**DIRECTIONS**
Whatever lines the data contains, output all of them unchanged.

━━━━━━

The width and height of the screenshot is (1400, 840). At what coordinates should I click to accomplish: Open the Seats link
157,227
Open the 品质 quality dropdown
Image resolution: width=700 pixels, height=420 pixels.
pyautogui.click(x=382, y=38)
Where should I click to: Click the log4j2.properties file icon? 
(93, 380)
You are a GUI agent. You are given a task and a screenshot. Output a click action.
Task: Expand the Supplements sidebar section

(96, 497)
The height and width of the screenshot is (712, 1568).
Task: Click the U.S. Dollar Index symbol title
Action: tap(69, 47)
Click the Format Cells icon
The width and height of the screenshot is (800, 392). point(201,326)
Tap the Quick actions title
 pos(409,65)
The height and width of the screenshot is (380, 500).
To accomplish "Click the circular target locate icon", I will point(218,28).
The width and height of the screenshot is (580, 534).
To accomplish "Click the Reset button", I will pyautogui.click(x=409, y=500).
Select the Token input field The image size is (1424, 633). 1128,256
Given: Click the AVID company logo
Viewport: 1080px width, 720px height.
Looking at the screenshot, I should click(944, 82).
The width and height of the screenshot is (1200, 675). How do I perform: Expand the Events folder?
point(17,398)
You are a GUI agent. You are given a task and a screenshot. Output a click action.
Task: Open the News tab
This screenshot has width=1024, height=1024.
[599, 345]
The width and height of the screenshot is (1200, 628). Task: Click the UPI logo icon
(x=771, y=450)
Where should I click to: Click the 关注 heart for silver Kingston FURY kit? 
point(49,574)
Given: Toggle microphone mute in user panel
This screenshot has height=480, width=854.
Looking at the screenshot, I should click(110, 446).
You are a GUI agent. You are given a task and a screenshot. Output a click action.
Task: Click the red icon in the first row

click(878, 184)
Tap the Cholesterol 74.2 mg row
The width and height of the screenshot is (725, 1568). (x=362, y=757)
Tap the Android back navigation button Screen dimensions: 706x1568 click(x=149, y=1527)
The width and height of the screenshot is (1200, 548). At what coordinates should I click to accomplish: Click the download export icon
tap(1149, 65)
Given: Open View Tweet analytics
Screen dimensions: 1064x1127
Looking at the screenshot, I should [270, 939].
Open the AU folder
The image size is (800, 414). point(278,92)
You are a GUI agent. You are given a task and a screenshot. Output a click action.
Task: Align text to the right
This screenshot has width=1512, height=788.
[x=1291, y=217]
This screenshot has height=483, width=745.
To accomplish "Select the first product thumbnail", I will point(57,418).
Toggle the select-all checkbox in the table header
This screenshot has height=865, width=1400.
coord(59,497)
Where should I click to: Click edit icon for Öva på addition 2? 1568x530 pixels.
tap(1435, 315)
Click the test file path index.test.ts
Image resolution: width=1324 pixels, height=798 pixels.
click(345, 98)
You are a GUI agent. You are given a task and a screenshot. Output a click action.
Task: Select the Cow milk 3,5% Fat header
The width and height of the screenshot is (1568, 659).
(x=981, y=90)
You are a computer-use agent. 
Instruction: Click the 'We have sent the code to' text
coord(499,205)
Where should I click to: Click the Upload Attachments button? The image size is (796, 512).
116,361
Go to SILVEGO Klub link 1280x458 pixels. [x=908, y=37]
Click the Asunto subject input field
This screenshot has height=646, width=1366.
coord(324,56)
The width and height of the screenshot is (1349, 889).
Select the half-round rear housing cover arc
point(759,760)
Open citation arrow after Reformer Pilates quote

━━━━━━

**SOLUTION TO THE PROBLEM**
The width and height of the screenshot is (1400, 840). At what coordinates should I click to accomplish: Open the Seats link
157,227
Open the 品质 quality dropdown
Image resolution: width=700 pixels, height=420 pixels.
pyautogui.click(x=382, y=38)
Where should I click to: Click the log4j2.properties file icon? 
(93, 380)
You are a GUI agent. You are given a task and a screenshot. Output a click action.
Task: Expand the Supplements sidebar section

(96, 497)
The height and width of the screenshot is (712, 1568).
Task: Click the U.S. Dollar Index symbol title
Action: tap(69, 47)
Click the Format Cells icon
The width and height of the screenshot is (800, 392). point(201,326)
Tap the Quick actions title
 pos(409,65)
The height and width of the screenshot is (380, 500).
To accomplish "Click the circular target locate icon", I will point(218,28).
The width and height of the screenshot is (580, 534).
To accomplish "Click the Reset button", I will pyautogui.click(x=409, y=500).
Select the Token input field The image size is (1424, 633). 1128,256
Given: Click the AVID company logo
Viewport: 1080px width, 720px height.
Looking at the screenshot, I should click(944, 82).
The width and height of the screenshot is (1200, 675). How do I perform: Expand the Events folder?
point(17,398)
You are a GUI agent. You are given a task and a screenshot. Output a click action.
Task: Open the News tab
This screenshot has width=1024, height=1024.
[599, 345]
The width and height of the screenshot is (1200, 628). Task: Click the UPI logo icon
(x=771, y=450)
Where should I click to: Click the 关注 heart for silver Kingston FURY kit? 
point(49,574)
Given: Toggle microphone mute in user panel
This screenshot has height=480, width=854.
Looking at the screenshot, I should click(110, 446).
You are a GUI agent. You are given a task and a screenshot. Output a click action.
Task: Click the red icon in the first row

click(878, 184)
Tap the Cholesterol 74.2 mg row
The width and height of the screenshot is (725, 1568). (x=362, y=757)
Tap the Android back navigation button Screen dimensions: 706x1568 click(x=149, y=1527)
The width and height of the screenshot is (1200, 548). At what coordinates should I click to accomplish: Click the download export icon
tap(1149, 65)
Given: Open View Tweet analytics
Screen dimensions: 1064x1127
Looking at the screenshot, I should [270, 939].
Open the AU folder
The image size is (800, 414). point(278,92)
You are a GUI agent. You are given a task and a screenshot. Output a click action.
Task: Align text to the right
This screenshot has width=1512, height=788.
[x=1291, y=217]
This screenshot has height=483, width=745.
To accomplish "Select the first product thumbnail", I will point(57,418).
Toggle the select-all checkbox in the table header
This screenshot has height=865, width=1400.
coord(59,497)
Where should I click to: Click edit icon for Öva på addition 2? 1568x530 pixels.
tap(1435, 315)
Click the test file path index.test.ts
Image resolution: width=1324 pixels, height=798 pixels.
click(345, 98)
You are a GUI agent. You are given a task and a screenshot. Output a click action.
Task: Select the Cow milk 3,5% Fat header
The width and height of the screenshot is (1568, 659).
(x=981, y=90)
You are a computer-use agent. 
Instruction: Click the 'We have sent the code to' text
coord(499,205)
Where should I click to: Click the Upload Attachments button? The image size is (796, 512).
116,361
Go to SILVEGO Klub link 1280x458 pixels. [x=908, y=37]
Click the Asunto subject input field
This screenshot has height=646, width=1366.
coord(324,56)
The width and height of the screenshot is (1349, 889).
Select the half-round rear housing cover arc
point(759,760)
Open citation arrow after Reformer Pilates quote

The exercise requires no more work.